A Smart Supply Chain: the escape from the algorithmic streaming maze
- Maurice van Sabben
- Sep 9
- 3 min read

If, like me, you have ever found yourself numbly scrolling through a platform’s recommendations, each title oddly familiar, you are not alone. What was once a promise of endless discovery now feels like a maze of recycled formats leaving audiences dazed.
As IBC kicks off in Amsterdam, where the tech behind our industry is on full display, this is a timely moment to share some thoughts about how we use AI: not just for efficiency, but for creativity and connection.
When AI is applied to optimise consumption, it usually doesn’t help creation of great content. Let alone improve unit economics. The result is a sea of “safe bets”, where audience data replaces creative risk and workflows remain fragmented, linear, and inflexible. The Smart Supply Chain, let’s give it a name, can make the difference: an approach that doesn’t just chase views but reshapes the entire content pipeline to drive creative freedom, financial discipline, and most importantly audience connection.
The creative output has flatlined
Netflix, as documented in the Guardian recently, pioneered predictive personalisation. An amazing effort that, as the article put it, resulted in “bland, easy-to-follow” becoming the default. When algorithms prioritise view-through rate over originality, storytelling loses its ability to engage, inspire and discovery becomes a maze in which viewers get lost.
What a Smart Supply Chain really delivers
A Smart Supply Chain is not just about efficiency gains although those are critical in an environment where margins are continuously under pressure. It is about re-architecting the workflow from asset ingest to audience impact:
Meaningful metadata should flow both upstream and downstream: shaping not just discovery but also creation and versioning, and critically, reducing the need to rely on generative AI in the first place.
Dynamic localisation: from voice variants to cultural context adaptation.
Platform-fit deployment: rather than retrofitting everything for everyone.
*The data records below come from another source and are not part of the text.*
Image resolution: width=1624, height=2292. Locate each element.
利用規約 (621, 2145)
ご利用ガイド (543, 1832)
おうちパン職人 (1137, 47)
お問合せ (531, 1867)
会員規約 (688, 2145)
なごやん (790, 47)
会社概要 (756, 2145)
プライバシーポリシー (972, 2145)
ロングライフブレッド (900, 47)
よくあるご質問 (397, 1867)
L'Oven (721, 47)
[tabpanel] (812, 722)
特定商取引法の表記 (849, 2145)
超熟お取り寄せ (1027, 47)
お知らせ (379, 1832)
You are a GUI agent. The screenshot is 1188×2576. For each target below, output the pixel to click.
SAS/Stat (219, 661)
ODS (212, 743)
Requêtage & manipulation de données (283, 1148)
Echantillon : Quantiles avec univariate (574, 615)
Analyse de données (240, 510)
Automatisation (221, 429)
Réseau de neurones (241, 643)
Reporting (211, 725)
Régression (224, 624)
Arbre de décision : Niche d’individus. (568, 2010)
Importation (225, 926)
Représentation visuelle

Real-world revenue tracking: performance-based models instead of upfront guesswork.
And crucially: audiences rediscovering content that surprises and delights.
Viewed through this prism it becomes about strategic precision at scale.
Integration is no longer optional
To realise this potential, tech companies, aggregators, and platforms must collaborate and integrate more seamlessly than ever before. Proprietary silos and closed ecosystems serve no one. Fragmentation delays delivery, stifles creativity, and leaves value unrealised on both ends of the chain.
Paraphrasing my conversations with Maarten Verwaest: “What the industry doesn’t need is shared infrastructure. What we do need is decentralised processing that can withstand macroeconomic shocks, combined with a shared understanding and a robust orchestration layer that ensures data flows efficiently across the value chain."
Case in Point: Localisation
Localisation used to be an afterthought. Today, it is a strategic driver. AI orchestration enables pre-mapping content relevance across regions, auto-generating subtitles (and soon, voice tracks) and perhaps flag scenes needing cultural context. No, not censorship, but nuance. It is one of those interventions that simultaneously improves user experience and economic return. Content investment is rising while returns per title are falling. AI orchestration changes that.
It enables us to:
Reduce manual overhead via automation
Increase output per euro or dollar invested
Align content type and format with platform-fit monetisation windows
Avoid the high-cost trap of low-value inventory
Every step of the workflow becomes leaner, smarter and more aligned with audience value and business impact.
AI must liberate, not imitate
The best orchestration is invisible to the viewer. They experience discovery that surprises, not numbs. The future of streaming is precision, fluidity, and relevance.
Used correctly, AI empowers creators, injects dynamism into the supply chain, and puts the viewer centre stage. That is not an algorithmic trick, rather the result of intentional, orchestrated collaboration across the value chain.